Pour l’instant, la parcelle est fermée par une grande clôture et aucune activité n’est visible depuis l’extérieur. Des travaux exploratoires ont eu lieu afin de déterminer l’épaisseur exacte de latérite qui couvre la roche basaltique sur laquelle les fondations sont appelées à reposer. Mais EDF attend toujours le top départ du gouvernement de Narendra Modi, tandis que les opposants au projet ne désarment pas. Cette fois, à leur grande surprise, ils se sont retrouvés encadrés par de nombreux policiers armés de matraques, et ont vu un drone les survoler

« Mobilisation apolitique »

Satyajit Chavan, le président du mouvement Jan Hakka Seva Samiti, qui fédère les associations de lutte contre le projet de Jaitapur, s’est dit « choqué » de voir les forces de l’ordre déployer de tels moyens. « Notre action a toujours été pacifique et c’est la première fois qu’un drone nous surveille », a-t-il déploré. D’après lui, l’État cherche à « montrer ses muscles » et à « intimider la population », méthode qu’il juge en contradiction avec le « droit démocratique à manifester » inscrit dans la Constitution indienne.

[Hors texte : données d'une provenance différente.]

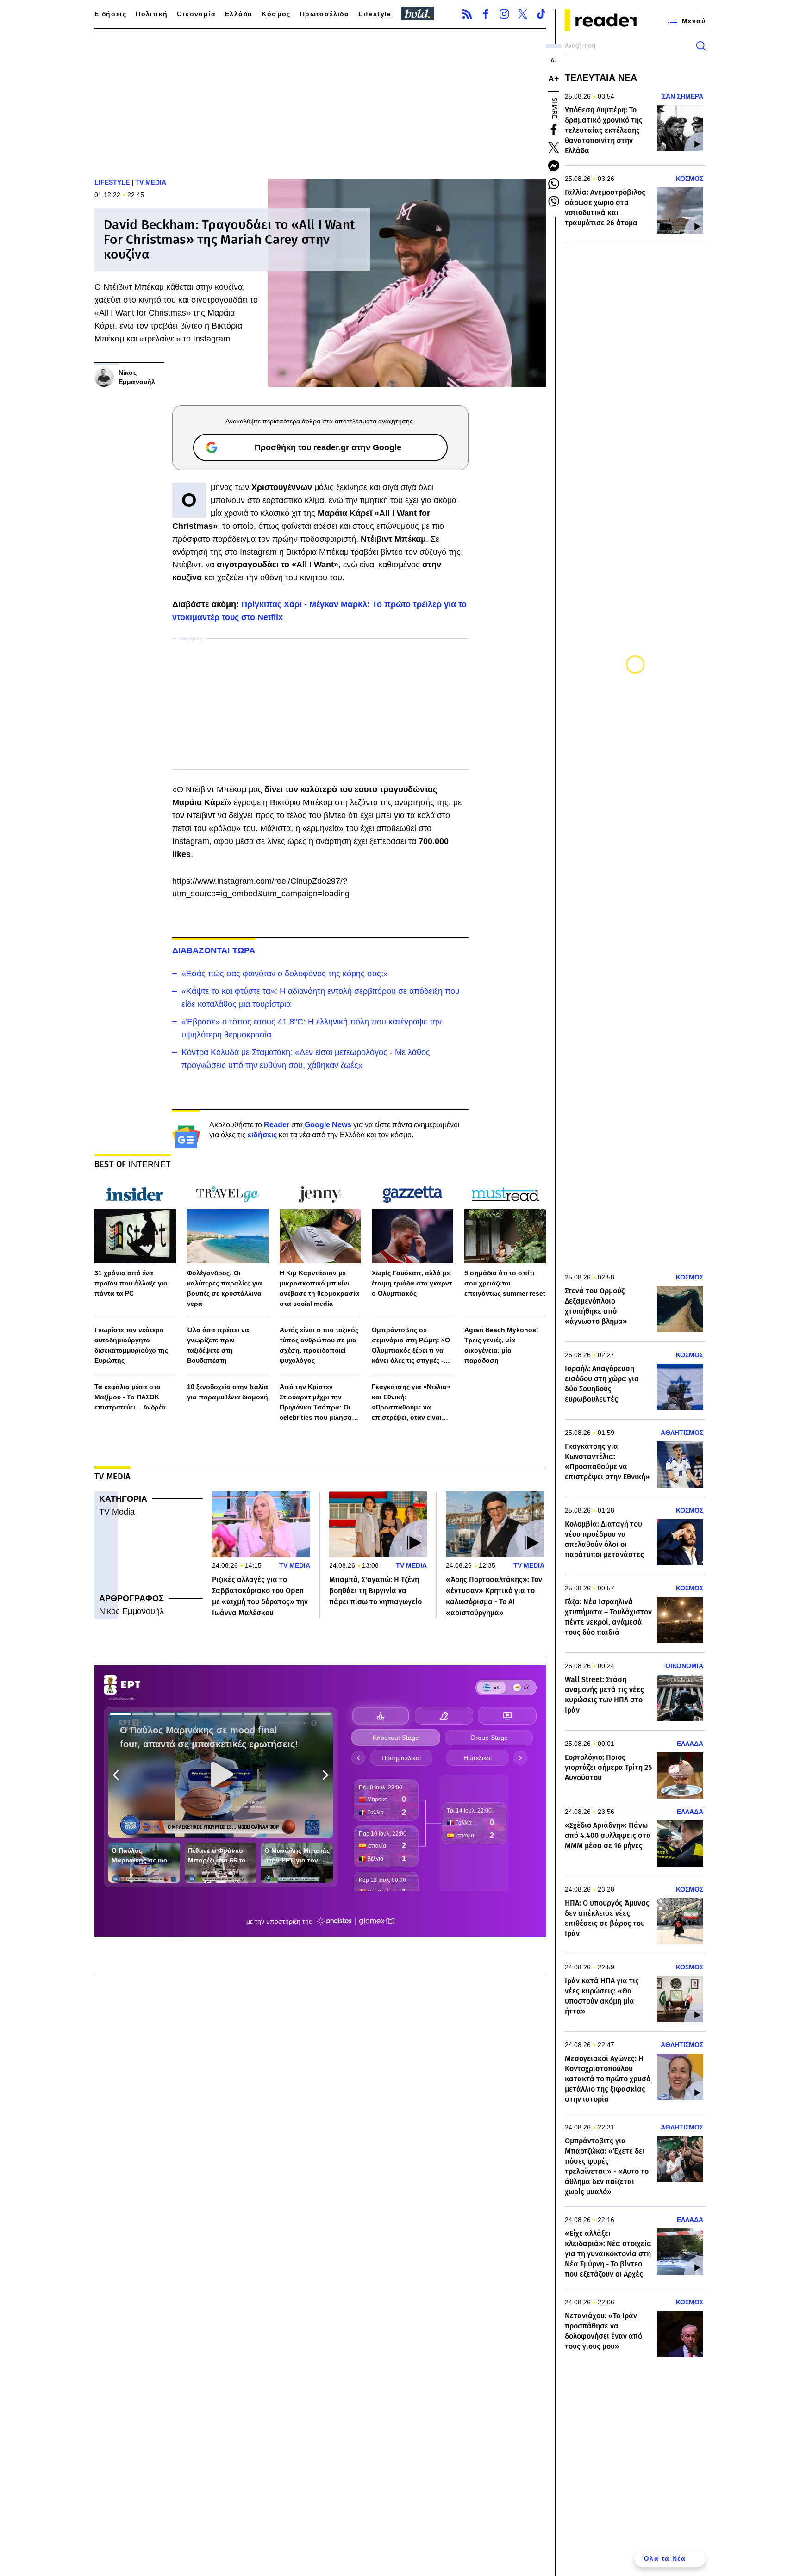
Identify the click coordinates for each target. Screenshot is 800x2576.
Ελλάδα (238, 14)
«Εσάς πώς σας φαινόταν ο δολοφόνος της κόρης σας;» (284, 973)
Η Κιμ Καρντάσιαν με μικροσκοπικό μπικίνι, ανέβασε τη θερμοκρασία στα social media (319, 1288)
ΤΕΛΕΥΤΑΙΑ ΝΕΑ (601, 78)
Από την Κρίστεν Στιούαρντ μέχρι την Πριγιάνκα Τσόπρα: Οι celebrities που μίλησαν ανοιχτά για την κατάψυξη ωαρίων (320, 1402)
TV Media (117, 1511)
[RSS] (467, 14)
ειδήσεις (262, 1135)
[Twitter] (522, 14)
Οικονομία (196, 14)
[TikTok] (541, 14)
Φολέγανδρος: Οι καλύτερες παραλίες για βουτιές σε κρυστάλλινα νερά (224, 1288)
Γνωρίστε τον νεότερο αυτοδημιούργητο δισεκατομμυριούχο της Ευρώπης (131, 1345)
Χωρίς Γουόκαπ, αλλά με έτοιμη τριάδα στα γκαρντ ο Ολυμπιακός (412, 1283)
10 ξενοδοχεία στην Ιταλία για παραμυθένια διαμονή (227, 1392)
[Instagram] (504, 14)
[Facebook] (485, 14)
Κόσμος (276, 14)
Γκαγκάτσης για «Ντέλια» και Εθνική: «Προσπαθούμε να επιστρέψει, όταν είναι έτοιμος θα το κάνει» (411, 1402)
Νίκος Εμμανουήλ (131, 1611)
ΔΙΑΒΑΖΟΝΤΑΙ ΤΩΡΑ (214, 950)
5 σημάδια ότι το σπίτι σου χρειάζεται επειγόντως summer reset (504, 1283)
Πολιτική (152, 14)
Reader (276, 1125)
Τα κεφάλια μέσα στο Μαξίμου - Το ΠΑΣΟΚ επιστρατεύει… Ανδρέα (130, 1397)
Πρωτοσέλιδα (324, 14)
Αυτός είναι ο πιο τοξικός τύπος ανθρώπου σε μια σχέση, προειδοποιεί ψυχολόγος (319, 1345)
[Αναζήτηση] (701, 45)
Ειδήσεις (110, 14)
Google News (328, 1125)
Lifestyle (375, 14)
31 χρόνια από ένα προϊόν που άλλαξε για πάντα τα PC (131, 1283)
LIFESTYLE (112, 182)
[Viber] (553, 201)
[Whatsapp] (553, 183)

Lundi 21 août, la presse locale soulignait la « tension » qui aura marqué ce énième rendez-vous, relevant que plus de 700 manifestants ont été interpellés, dont plusieurs députés de l’État du Maharashtra et de l’Assemblée nationale qui réclament l’abandon du projet. Satyajit Chavan s’est insurgé contre les tentatives de récupération politique, pointant notamment du doigt le Shiv Sena, une formation régionale d’extrême droite qui, en dépit de son alliance avec le parti au pouvoir à Delhi (Bharatiya Janata Party, BJP), s’affiche résolument contre le projet d’EDF. « Notre mobilisation est totalement apolitique », a-t-il martelé.

Sur le fond, les opposants estiment que la future centrale va « saccager » ce littoral réputé pour ses plantations de manguiers et sa faune marine. Ils continuent aussi de répéter que le plateau de Madban est traversé par une faille souterraine propice aux tremblements de terre, ainsi que l’avait mis en lumière, dès 2002, un rapport confidentiel du Department of Atomic Energy (DAE) s’appuyant sur des études du ministère des mines.

Coût « délirant »

Les échéances restent incertaines car EDF n’a obtenu de l’Inde qu’un accord de principe. En mai, le gouvernement Modi a annoncé la construction de dix réacteurs : ils viendront s’ajouter à un parc de 6,5 gigawatts qui en compte vingt-deux actuellement. Cependant les nouvelles installations seront toutes de technologie indienne. Et si l’exécutif a par ailleurs signé, fin juillet, un contrat avec le russe Rosatom pour ajouter deux tranches à la centrale de Kudankulam, dans le Tamil Nadu (sud), il n’a rien dit des six EPR de la centrale de Jaitapur. L’investissement s’élèverait, d’après le futur exploitant du site, Nuclear Power Corporation of India Limited, à 2 970 milliards de roupies (près de 40 milliards d’euros). « Délirant », estime Satyajit Chavan, qui s’étonne qu’EDF reprenne à son compte un projet conçu initialement par Areva, « une entreprise qui a fini en faillite ».

Au printemps, EDF a laissé entendre que le chantier pourrait démarrer en 2018, pour une mise en service entre 2025 et 2027. « On ne désespère pas de pouvoir signer un premier accord cette année pour engager des études », a déclaré Xavier Ursat, directeur exécutif chargé de l’ingénierie et des nouveaux projets nucléaires du groupe français. Depuis, le président français a annoncé qu’il se rendrait bientôt en Inde. La visite d’Emmanuel Macron est attendue pour les derniers jours de 2017 ou les premiers de 2018. Elle sera déterminante pour les habitants de Jaitapur.